2013年5月29日水曜日

日本の森



写真は日本に帰国した際に撮った、函南原生林の中での写真。

日本に25年間暮らし、そのあと北米で5年間暮らした自分にとって、この日本の森林風景があまりにも新鮮に見えたのは皮肉だ。

函南原生林は、箱根の南側に位置しており、地元の森林組合の意向により長年伐採から免れてきた。森はトレイルが整備されており、2時間程度で一周できるようになっている。
平成元年までは、樹齢700年で日本最古の大ブナと言われた巨木もあった。いまでも樹齢500年以上のアカガシが数本あり、永きに渡って火事を逃れ、人間に守られてきたのだとわかる。
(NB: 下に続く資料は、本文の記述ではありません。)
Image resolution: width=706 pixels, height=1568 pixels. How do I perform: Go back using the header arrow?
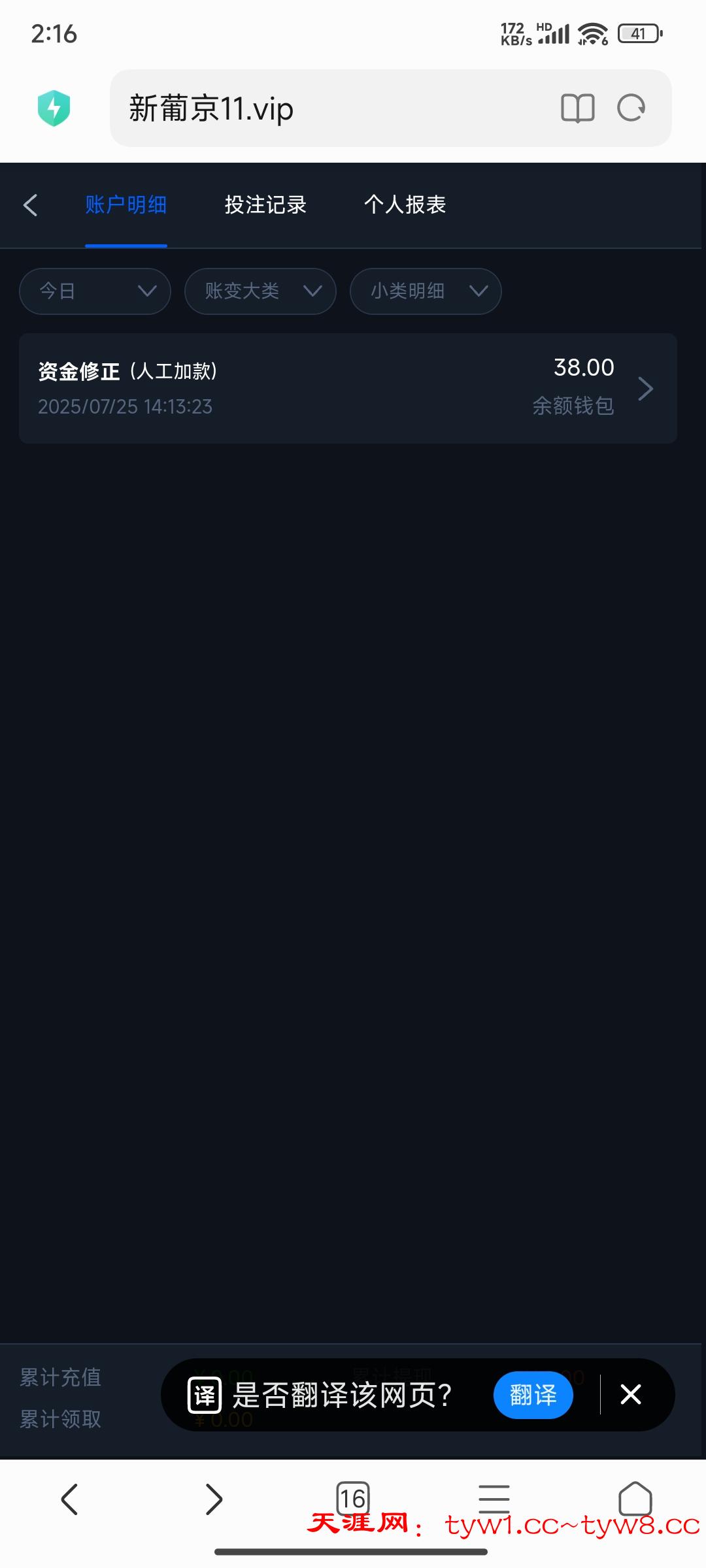30,205
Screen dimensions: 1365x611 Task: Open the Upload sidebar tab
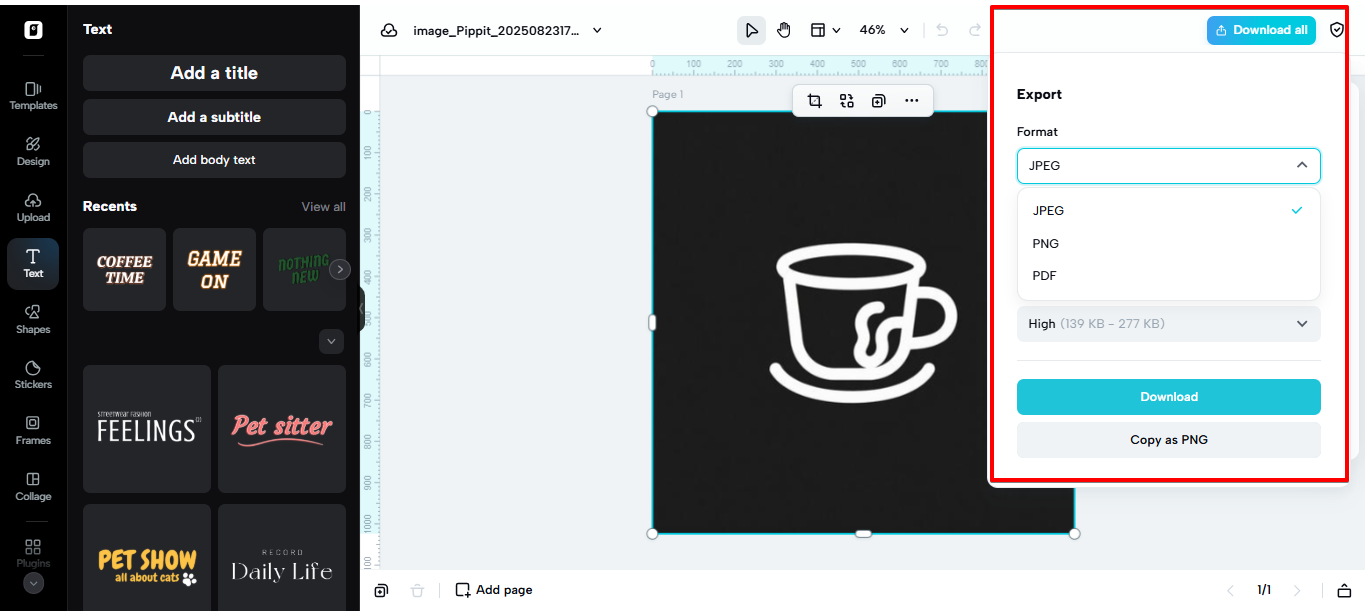[33, 208]
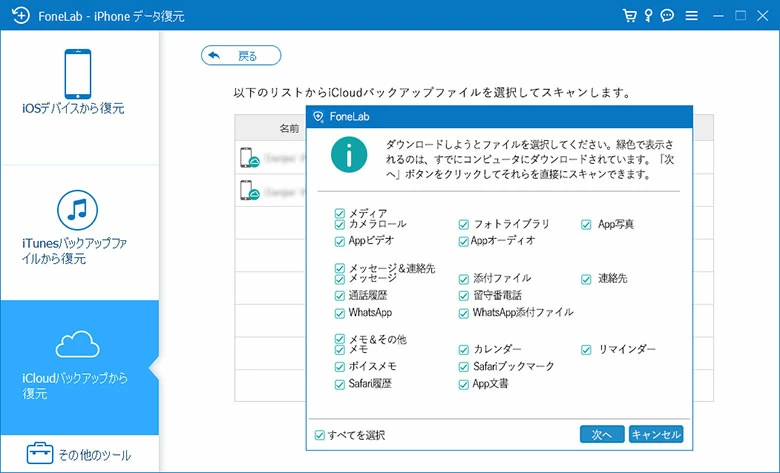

アラスカなどのタイガ森を歩き続けた者なら誰でもわかるように、北方の木々は、主軸がまっすぐに伸び、それを中心として放射状に枝が出るものがほとんどであることがわかる。これはおそらく雪の重さに対応するため、それから冬になる前に、効率よく水分を体から出すために作られた、それら結果の構造なのではないだろうか。自分の成長は、吸収できたエネルギーから、ほぼ同量の生きるためのエネルギーを差し引いて、余分が出たときにだけ考えるといった様子で、凛とたたずんでいる。

対してこのブナを中心とした函南原生林の木々は、ラインが様々な角度で自由奔放に伸びている。寒さなぞ、当分気にしなくていいといった具合に、か細くなってもできる限り幅を広げようと伸びている。当然寿命は北方林よりも永くなる。これは自然なことだろう。それにしても、新緑の葉が太陽の光と一帯となって、存分にエネルギーを得ているようで綺麗だった。